The Associated Press

April 29th, 2001

-------------------------------------------------------------------------------- SACRAMENTO -- Pacific Gas and Electric’s bankruptcy filing could hurt the state’s efforts to encourage conservation with energy-efficiency rebates.

Some building contractors were supposed to be paid by the utility for things like installing energy-efficient windows. However, those rebate checks are now among $37 million in utility rebates and vouchers tied up in bankruptcy court.

The utility says the delay involves only payments that were pending when PG&E filed for bankruptcy protection April 6. Rebate applications and vouchers submitted after that date will be honored as before.

Cause for concern:But the California Public Utilities Commission says the issue is causing uncertainty over existing rebates as the state prepares to spend $110 million to encourage consumers to buy energy-efficient appliances, windows, lights, furnaces and air conditioners.

Bob Grandinetti, owner of Hall’s Window Center in Sacramento, said the utility owes his company about $80,000.

"I have to front this money, wait for this money," Grandinetti said. "I can’t demand 30-day payment; I have to accept their terms. And if I don’t offer (the discount), I’m not competitive."

Hall’s Windows is requiring its customers to agree to forfeit the discount if PG&E doesn’t pay.

The Window Outlet in Woodland won’t provide the utility discount upfront at all -- but will reimburse the customer if and when PG&E pays.

Losing support:Office manager Gail Burton said six PG&E checks bounced April 17. Though the utility is advising businesses to keep offering the discounts, she labeled the program "a farce."

Home Depot salesman Devin Rachac said customers at his Folsom store are lured by the rebate offer to consider costly but high-efficiency appliances, but some worry they’ll never see the money.

PG&E gives rebates directly to consumers for buying Energy Star-labeled refrigerators, dishwashers and clothes dryers.

It gives consumers discount vouchers to take to any of 296 participating contractors who install energy-efficient windows, exterior doors with glass, and heating and air conditioning systems. Those contractors then send the vouchers to PG&E to be reimbursed.

That drums up business while helping the state and consumers during the energy shortage, contractors said.

"The consumer doesn’t care what PG&E owes me," said Ed Atkins, owner of Comfort Master of Sacramento. "Why broadcast your bad laundry?"

He and other contractors said they’ll keep offering the discounts, hoping they’ll be paid eventually.

PG&E processed 14,283 vouchers the first three months of this year, compared to 30,417 all of last year.
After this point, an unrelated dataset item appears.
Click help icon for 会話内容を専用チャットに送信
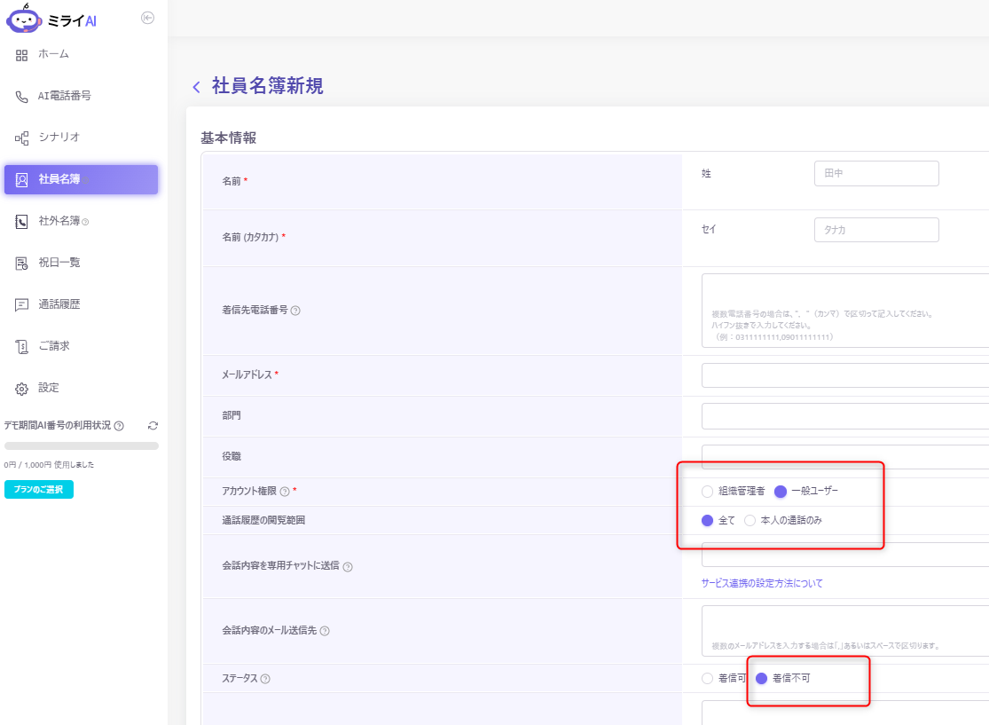point(348,567)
It has received applications for 1,383 appliance rebates in the first two weeks of the program that began in late March, but some of those rebates, like the contractor vouchers, are tied up in the bankruptcy proceedings.

Customers pay for the rebates and vouchers with a surcharge on their electricity bills, but PG&E lawyer Bob McLennan said the money has been frozen by the bankruptcy filing.

The utility will ask the bankruptcy judge at a May 16 hearing to pay the rebates and vouchers, McLennan said, but the judge could opt to make the money available to other creditors.

The uncertainty has left the California Public Utilities Commission unsure how to distribute $110 million in taxpayer money now available for energy-efficiency incentives, said Barbara Hale, the commission’s director of strategic planning.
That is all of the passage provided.